While historically the American Jewish community has been heavily Democratic, presidential election trends in recent years indicate a small shift in support toward the Republican Party. In 2008, Barack Obama garnered 78 percent of Jewish voters, according to exit polls. Four years later, that number fell to 69 percent.

However, the decline of Jewish voter support for Obama may have been largely due to his personal clashes with Israeli Prime Minister Benjamin Netanyahu and may not directly translate into success for Trump.

Tevi Troy, a presidential historian and White House aide in the George W. Bush administration, said that while there has been a gradual increase of Jewish support for Republican presidential candidates, he’s “not sure what the Trump effect will be.”

A survey conducted by polling firm GBA Strategies among 500 Jewish voters in Florida from Aug. 4-8 found 67 percent support for Clinton versus only 23 percent for Trump. According to GBA Strategies, these voters prioritized “the economy, the environment, immigration policy, and the Supreme Court by large numbers over the issues of Israel or Iran.”

Despite the uphill battle in gaining more Jewish support for Trump, in a close election even a small number of voters in important states could swing the election to either candidate.

Of the more than 1,000 names registered on JewsChooseTrump.org, roughly 15 percent are from the area around Boca Raton, Florida, Greenwald said.

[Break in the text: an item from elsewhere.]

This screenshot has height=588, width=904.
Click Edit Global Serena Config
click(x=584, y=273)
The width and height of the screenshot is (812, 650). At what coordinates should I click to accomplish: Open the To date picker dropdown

Home to one of the country’s largest Jewish communities, Florida is likely to play a key role in determining who wins in November. Greenwald says her group plans to contact people on the list in important battleground states like Florida, Ohio, and Pennsylvania and encourage them to speak out in favor of Trump by writing op-ed articles, handing out literature, and speaking at Jewish events in their community.